Throughout the summer of 1910 Hornaday tore into Taft for running a Fur Seal Board that, instead of “watch-dogging” the Pribilofs, was allowing cash-and-carry profiteers and businessmen cronies to profit while the northern fur seals’ numbers diminished. Out of all the pinnipeds—that is, mammals with flippers—the northern fur seals intrigued Hornaday the most. For one thing, their migratory journey from the Bering Sea to the central California coast was exceeded in length only by the migrations of harp seals of Newfoundland and some whales. From a biological perspective, the northern fur seal had the most pronounced sexual dimorphism of any mammal species. And these seals were tough defenders of territory. “It is not safe to enter a rookery in breeding season, but bulls normally will not pursue intruders beyond the edge of their own territory and much of their angry display is bluff—though not to other bulls,” Briton Cooper Busch wrote in The War Against the Seals. “The northern fur seal is fully capable of driving off an interloping Steller Sea Lion three times its size.”8
By the time Roosevelt arrived in Denver that August to deliver an important speech on conservation, speculation was rampant that he would run for president in 1912. He was driven by malice against Taft and against the “lawless man of great wealth” who was skinning public lands in New York, Alaska, and elsewhere.9 Every syllable Roosevelt uttered from the podium was infused with vehemence and urgency. He called for inheritance taxes on large estates as a fair mechanism to fund more and better big government. Demanding obedience to the sportsman’s code, he pushed his conservation agenda forwar
d, “dee-lighted” to demonize investment bankers as “debauchers” of the American landscape. Positioning himself as the arbiter of economic justice and a countervailing force to Wall Street, Roosevelt thundered that the lamentable antinational tide had to be reversed. Alaska’s coastal waters, for example, needed to be protected by a powerful Bureau of Fisheries, or else the salmon runs would end. Regulation of huge cannery operations, Roosevelt said, would occur only in the form of vigorous federal regulation of Alaska’s waterways. And the Pribilofs—those rugged breeding grounds for seals, walrus, and otters—needed to remain fully in the portfolio of the U.S. Biological Survey, not in the Commerce and Labor Department. The five-year ban against sealing, in Roosevelt’s eyes, needed to become permanent.

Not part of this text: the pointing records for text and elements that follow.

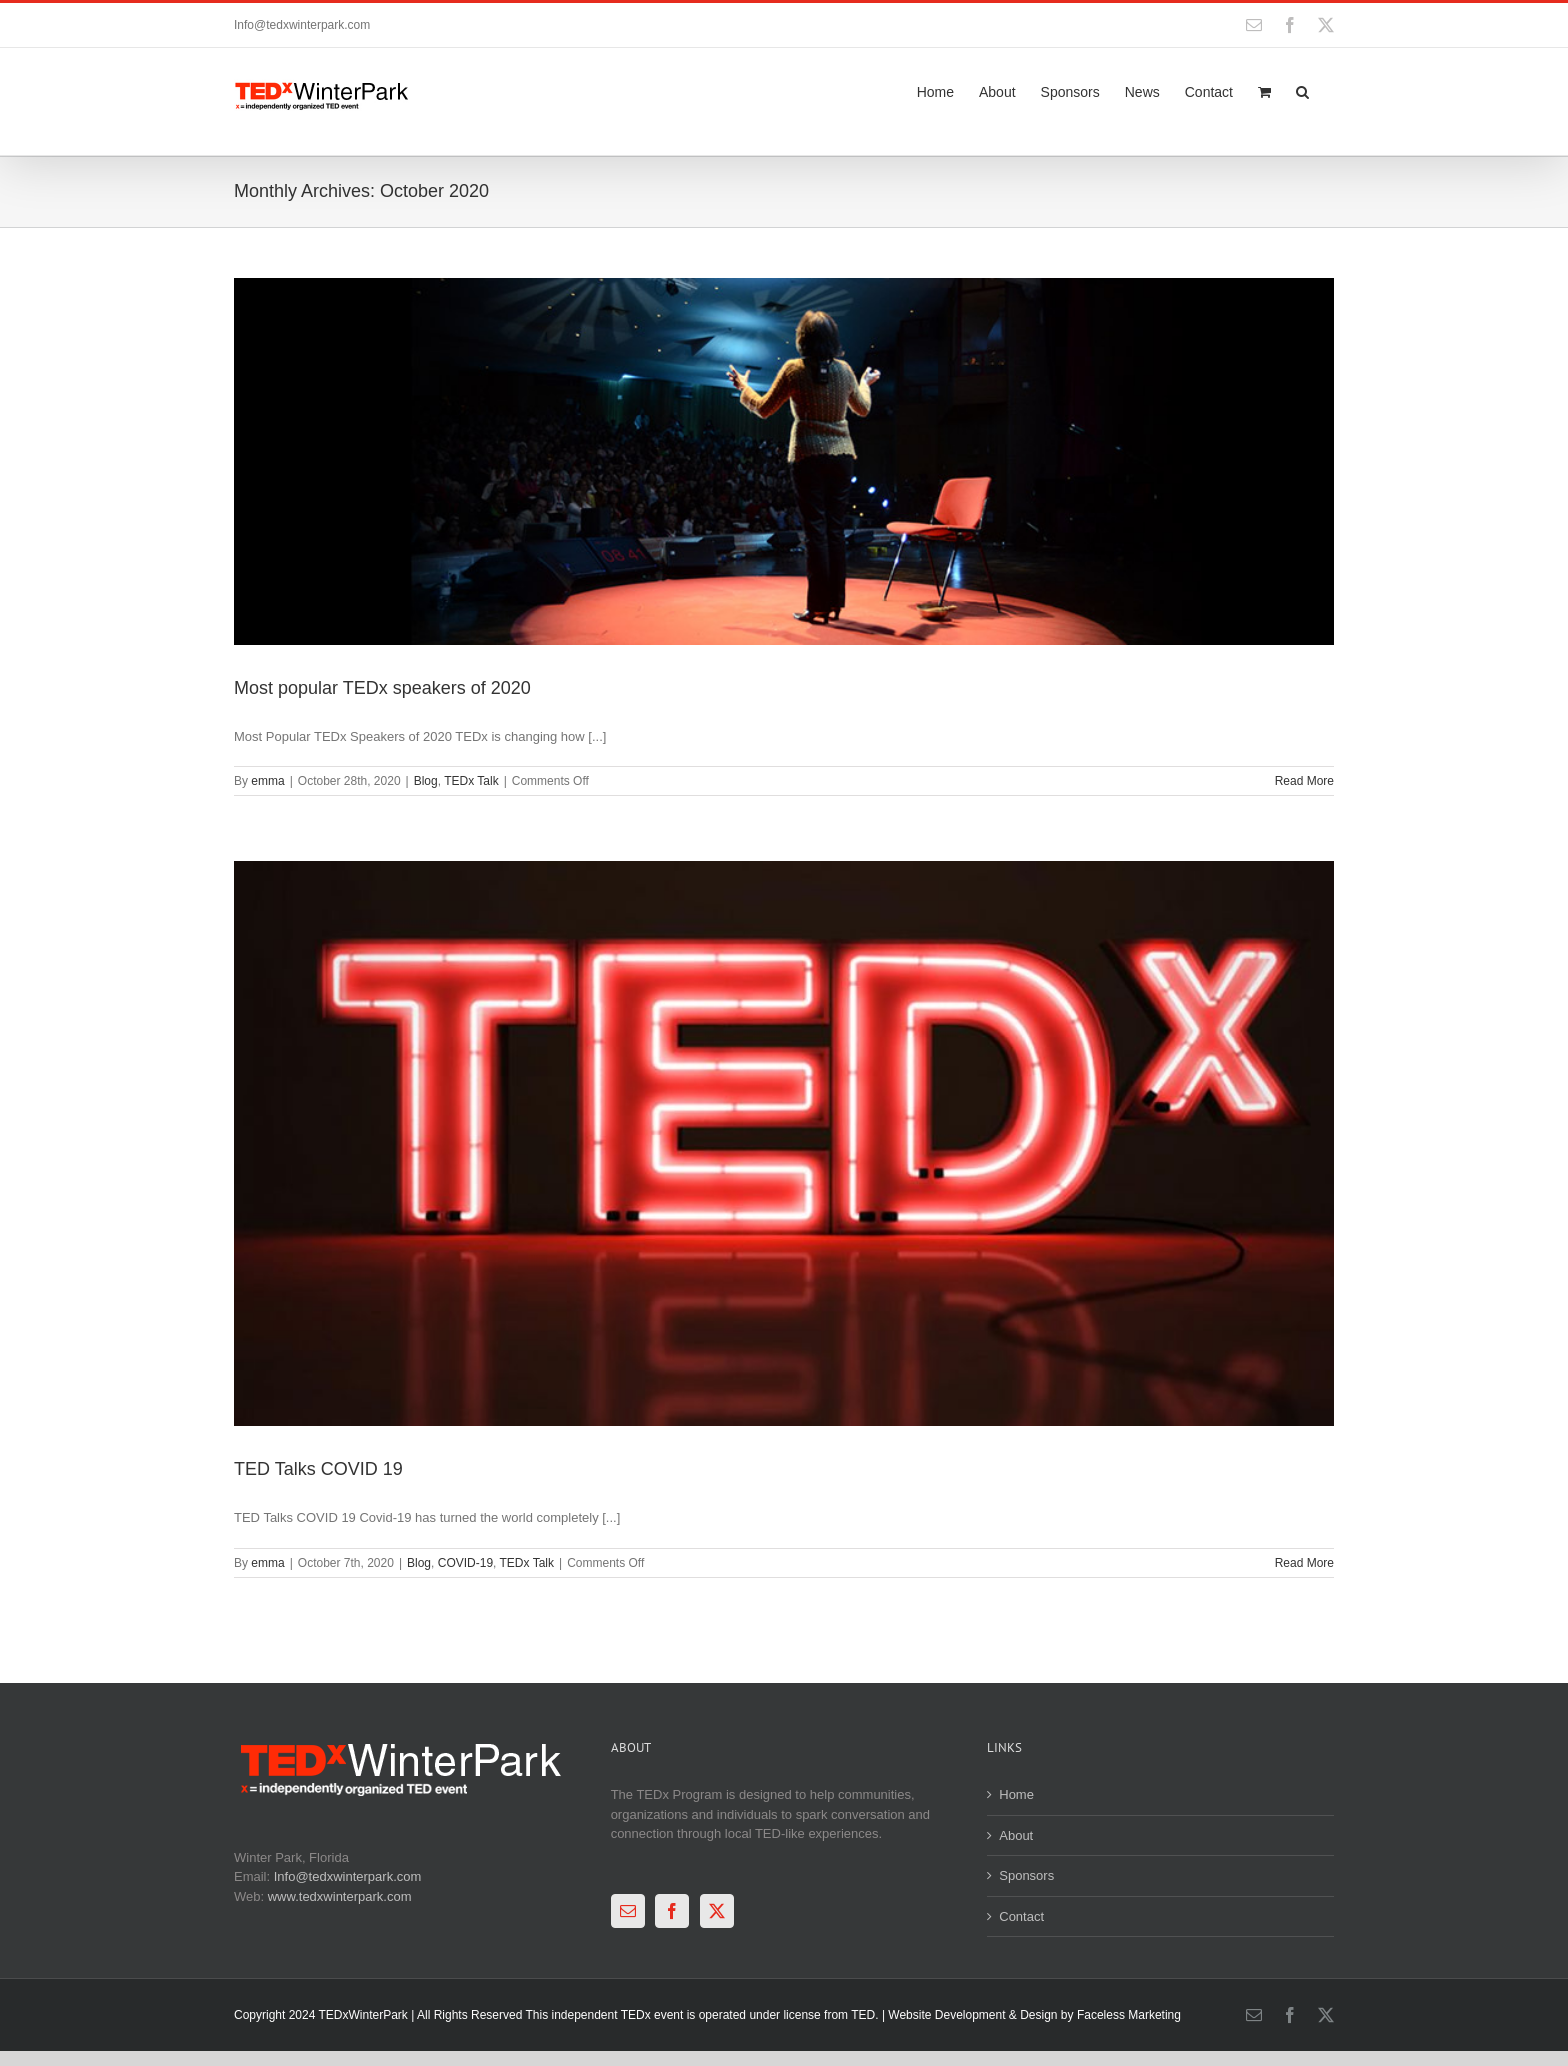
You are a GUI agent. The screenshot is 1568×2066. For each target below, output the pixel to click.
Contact (1021, 1916)
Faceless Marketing (1129, 2015)
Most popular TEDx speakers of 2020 (382, 688)
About (1016, 1835)
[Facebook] (672, 1911)
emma (267, 781)
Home (1016, 1794)
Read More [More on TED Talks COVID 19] (1304, 1563)
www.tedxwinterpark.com (340, 1896)
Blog (426, 781)
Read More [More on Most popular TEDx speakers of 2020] (1304, 781)
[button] (1302, 90)
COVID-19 (465, 1563)
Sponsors (1026, 1875)
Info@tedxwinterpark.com (302, 25)
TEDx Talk (471, 781)
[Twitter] (717, 1911)
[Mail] (628, 1911)
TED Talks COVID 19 (318, 1469)
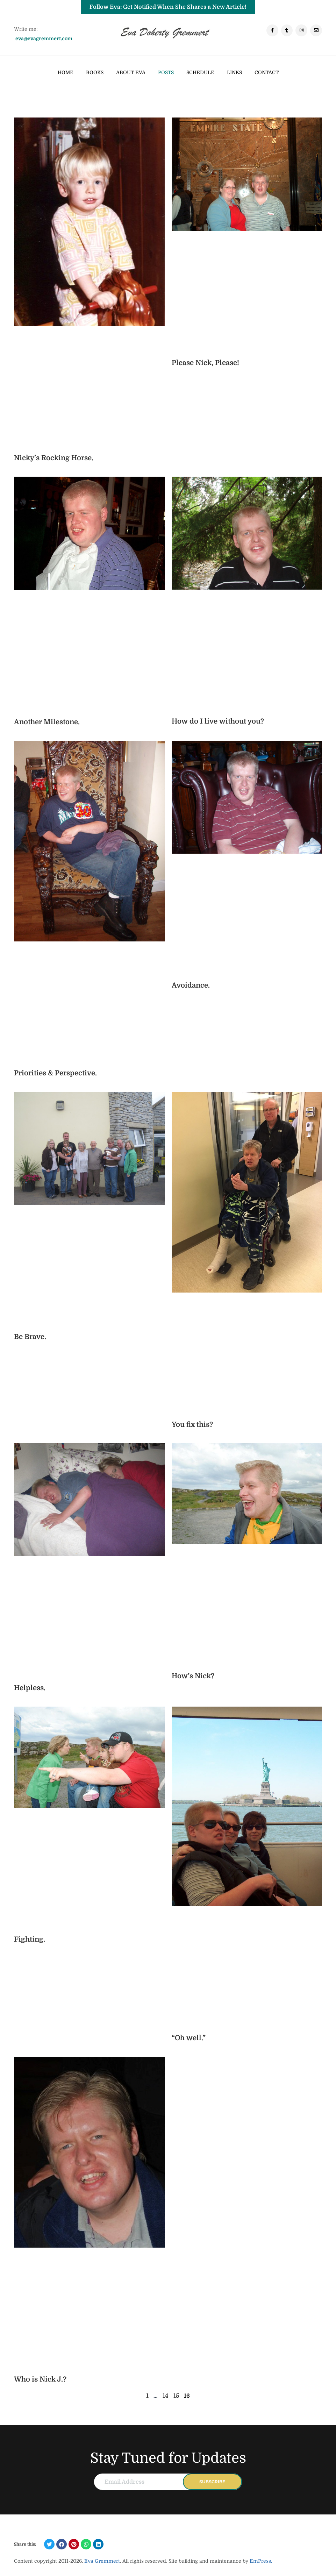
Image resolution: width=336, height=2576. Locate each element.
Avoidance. (191, 985)
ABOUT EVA (130, 72)
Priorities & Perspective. (55, 1073)
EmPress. (260, 2560)
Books (94, 72)
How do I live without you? (218, 721)
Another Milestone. (47, 722)
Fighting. (29, 1939)
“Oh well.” (189, 2038)
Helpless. (29, 1688)
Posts (166, 72)
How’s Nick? (193, 1676)
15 (176, 2395)
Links (234, 72)
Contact (267, 72)
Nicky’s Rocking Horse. (53, 458)
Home (65, 72)
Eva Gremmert (102, 2560)
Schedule (200, 72)
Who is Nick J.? (40, 2379)
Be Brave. (30, 1337)
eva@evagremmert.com (43, 38)
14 (166, 2395)
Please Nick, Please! (205, 363)
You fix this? (192, 1425)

Arriving in Osawatomie, Kansas, on August 31, 1910, Roosevelt artfully preached his “new nationalism,” which included vigorous conservation. With a discernible intensity, Roosevelt expressed his conviction that the U.S. government was a far better steward of the land than the self-interested House of Morgan and similar types who populated Wall Street. He was anxious to bring corporate power to heel. Conservation, he said, was the great moral issue of the day. Roosevelt claimed that President Taft had unnecessarily created the Bureau of Mines with U.S. Forest Service funds. Why not more fully fund the Bureau of Fisheries, which he had created in 1903? Government regulatory powers, Roosevelt insisted, had to be increased dramatically to impede human degradation of wild America. Spontaneous enthusiasm and reverberating cheers greeted every line of conservationist populism that Roosevelt shouted out.